Keywords: Mobility performance, Concern about falling, Digital biomarker, Wearables, Remote patient monitoring

Introduction

Concern regarding falling is highly prevalent in community-dwelling older adults, with the prevalence rate estimated between 20.8 to 85% [13]. When someone has significant concern about falling, it can lead to a decline in physical and mental performance [1], avoidance of physical activity and social participation [4], increased depression and psychological distress [5], increased physical frailty [4], increased fall risk [4, 6], and reduced quality of life [7]. These adverse consequences may lead to more functional impairment, and ultimately loss of independence [1].

By assessing for concern about falling in older adults, it can facilitate the recommendation of early intervention strategies [8]. Concern about falling can be evaluated by Falls Efficacy Scale-International (FES-I) or Activities-specific Balance and Confidence scale (ABC) [1, 9]. These scales rely on self-report data and therefore are subjective [10, 11]. However, there may be more objective correlates of concern about falling. Previous studies have demonstrated that concern about falling is associated with motor capacity metrics measured under standardized walking conditions in a laboratory environment [1214]. Additionally, self-reported or sensor-measured physical activity restriction is observed in older adults who present with high concern about falling [1416].

Recent advances in the development of wearable devices allow for the remote monitoring of ‘mobility performance’ [17, 18]. Mobility performance refers to walking characteristics under a real-life condition in dynamic home and community environments.
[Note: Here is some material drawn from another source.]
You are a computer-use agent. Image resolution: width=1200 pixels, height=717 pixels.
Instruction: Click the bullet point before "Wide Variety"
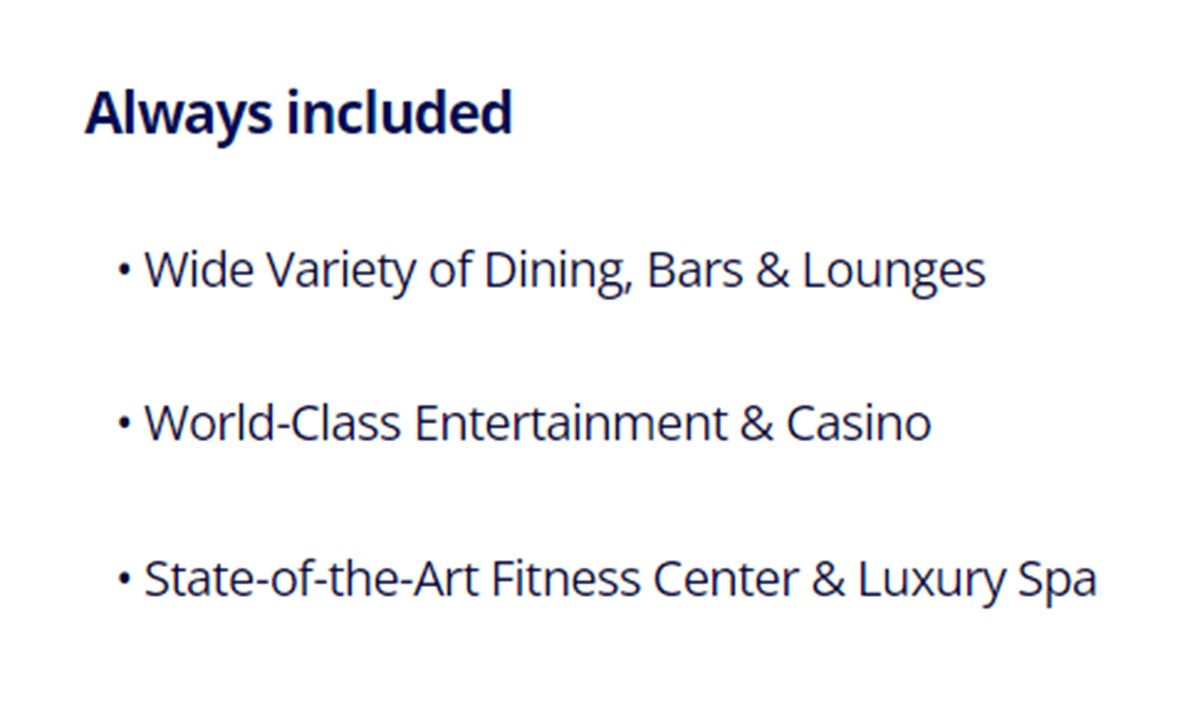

Mobility performance has already been identified as a new measure of fall risk [19, 20] and cognitive impairment [21, 22]. Compared with motor capacity, mobility performance can be defined more broadly, including walking quantity (e.g., total steps and bouts per day), daily-life gait (e.g., stride velocity and cadence), and walking quality (e.g., symmetry, intensity, and complexity) [17, 23]. However, the relationship between mobility performance and concern about falling.is unknown at present.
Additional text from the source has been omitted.